Day gave way to night. She did not stop, even when darkness descended. Rhys did not call to her in her mind. That was odd—she had expected to feel his anger as soon as he discovered she was gone. Which he surely had by now. But his voice in her mind was silent, as it had been for days before his arrival.

It was nearly dawn when she sensed she was being followed. She could feel a subtle vibration beneath her feet. The wolf inside her sprang up and held its body completely motionless, absorbing the threat. It raised its snout and sniffed the air.

She rebuffed the beast. If the wolf emerged now, she’d be unable to carry the sword to Avalon. That would be a disaster.

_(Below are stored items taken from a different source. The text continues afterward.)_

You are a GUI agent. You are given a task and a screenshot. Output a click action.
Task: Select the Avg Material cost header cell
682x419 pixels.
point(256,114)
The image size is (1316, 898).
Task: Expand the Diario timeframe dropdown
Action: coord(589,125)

The vibrations resolved into the pounding of horses’ hooves. She moved off the road, angling her path towards the darkest part of the woods. She should have kept to the woods from the start, despite the slower pace that would have meant. Too late now. Casting her most potent
not-there
spell around herself, she prayed the rider would pass her by.

He did not. He left the road, closing the distance between them. Gwen slipped deeper into the woods, cast another spell, but her pursuer did not hesitate. Strabo. Could she face him here, so far from Avalon? She would have to. She moved into the shelter of a rocky cove. Reaching up over her shoulder, she grasped the sword’s hilt and eased the weapon from its scabbard. Holding it before her, point raised, both hands wrapped around the hilt, she opened herself to its magic. And waited.

He dismounted. His footsteps drew closer. Her fingers tightened on the sword’s grip. Light flashed along the blade, from crosspiece to tip, ending in a white streak of lightning. Wind filled her ears. It felt as if her body were expanding, rising. She was ready. She would battle him here.

And then, without warning, the unthinkable happened.

She began to change.

Chapter Eighteen

“Gwen?”

Marcus glimpsed a flash of light through the trees. It had to be Gwen—his horse had become increasingly nervous with every step it took. Dismounting, he tethered the fretful animal to a tree and moved toward her.

“Gwen?”

He called louder this time, but no answer came. Forging ahead, he kept his gaze fixed on the flickering glow between the trees. He was almost upon it when a blurred form leaped from the shadows, striking him squarely in the chest. Its weight threw him backward. He landed hard on his back in the dirt.

The silver-gray wolf loomed over him, paws pinning him to the ground, jaws open, teeth bared, ears flattened. Its eyes gleamed with a feral light. Hot breath bathed his exposed neck.